Copyright Condor Distribution

La cinéaste dévoile une mise en scène très réaliste, mais loin d’être dans la démonstration de la violence gratuite. Elle commence par choisir un cadre carré pour enfermer ses personnages. L’atmosphère y est rugueuse, étouffante. La violence se trouve dans chaque centimètre du cadre, dans une simple promenade au rythme d’une comptine chantée pour bercer un bébé, un couteau à la main et scrutant les bois. Elle est viscérale dans la première partie du film, quand on comprend que Clare n’est jamais en sécurité. L’horreur nous est montrée telle quelle, dépourvue d’artifices. Une séquence pivot devient alors insoutenable et sans complaisance. Jennifer Kent filme cette séquence du point de vue de Clare, refusant alors tout voyeurisme. La caméra ne lâche pas le personnage et rend l'horreur de ce qu'elle vit plus palpable. Ancrant son récit dans l’atrocité de la colonisation, Jennifer Kent se démarque intelligemment d’un récit très fermé sur la domination masculine. Clare va devoir travailler sur son racisme latent en voyageant avec Billy. Les deux protagonistes unifient leurs vécus, différents dans le fond mais similaires sur la forme, pour s’attaquer à l’oppresseur. Mais cette vengeance n'est pas l'enjeu du film, comme nous le montre la dernière séquence. La symbolique du titre, The Nightingale, qui se traduit par "rossignol" en français se dévoile dans son dernier plan, où Claire et Billy regardent un lever de soleil sur une plage. Le rossignol est un oiseau qui célèbre l'arrivée du soleil. Apaisés, les deux protagonistes peuvent enfin respirer. Le tout dernier plan, Clare face à nous, rejoint la fin de la série I May Destroy you, où le personnage joué par Michaela Coel nous faisait face également, sur une plage et respirait enfin, après 12 épisodes éprouvants. Ces deux œuvres, très différentes l'une de l'autre, sont pourtant liées par un même récit. Comment survivre au traumatisme ? En nous faisant face, les deux personnages prennent le spectateur à partie. La mise en scène nous sort de la narration pour amener la réflexion dans le présent, dans la réalité.

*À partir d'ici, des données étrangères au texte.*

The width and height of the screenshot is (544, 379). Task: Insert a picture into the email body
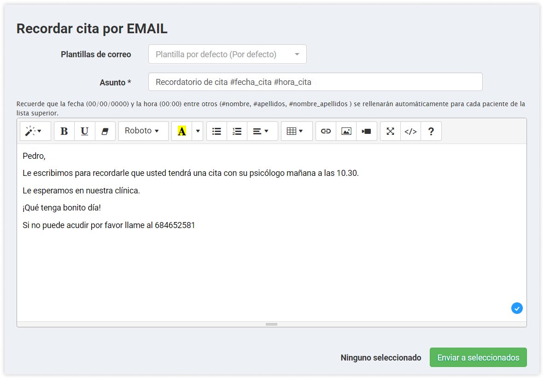tap(346, 131)
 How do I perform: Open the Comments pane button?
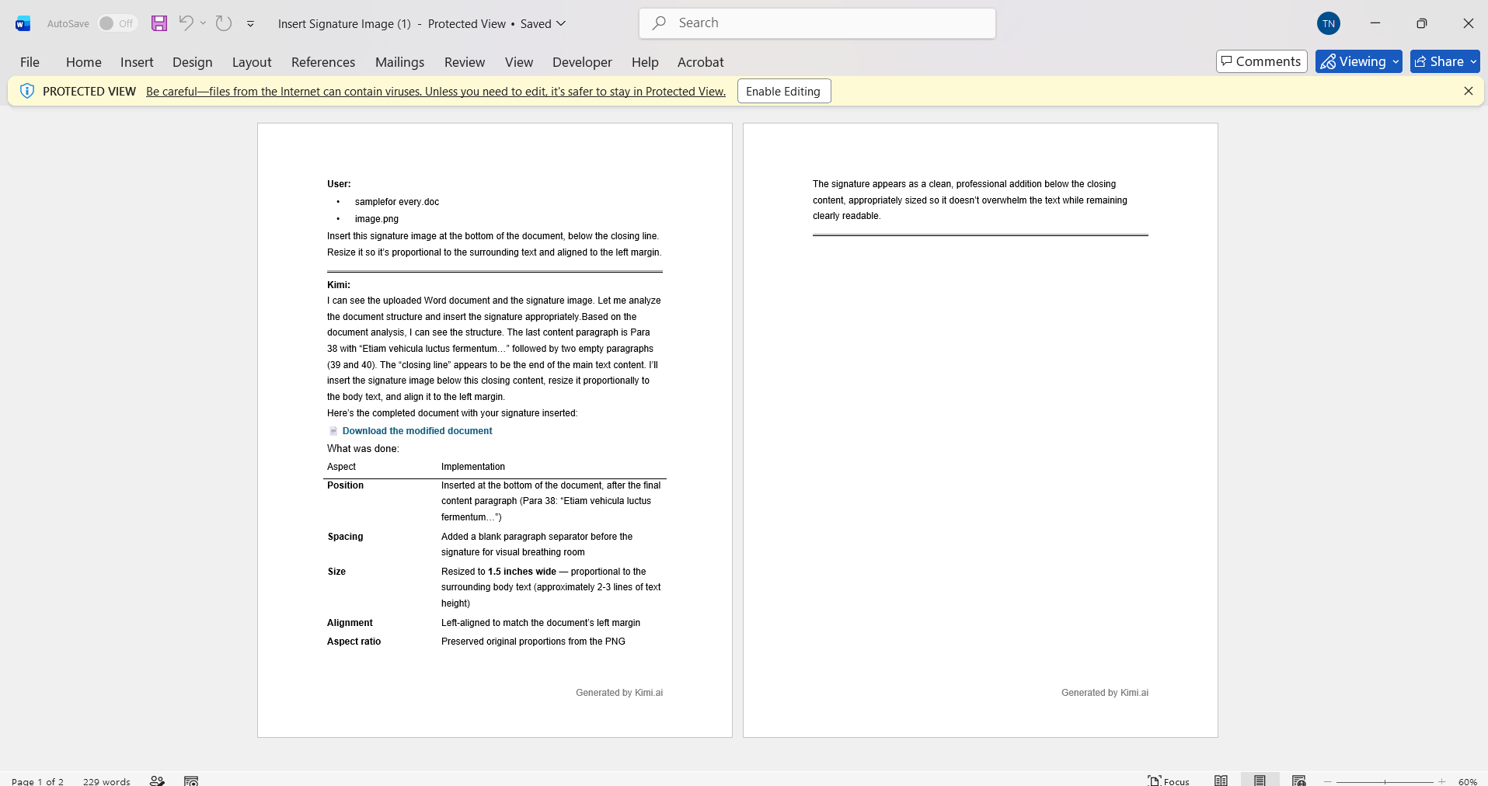pos(1261,61)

Copyright Condor Distribution

The Nightingale est un récit sur la réappropriation. Réappropriation d’un genre cinématographique, enfermé la plupart du temps dans une fascination voyeuriste. Réappropriation d’une terre prise de force à un peuple. Réappropriation d’un corps violenté et traumatisé. Jennifer Kent livre un film à l’écriture soignée, interrogeant sur le désir de possession qui va de pair avec le pouvoir.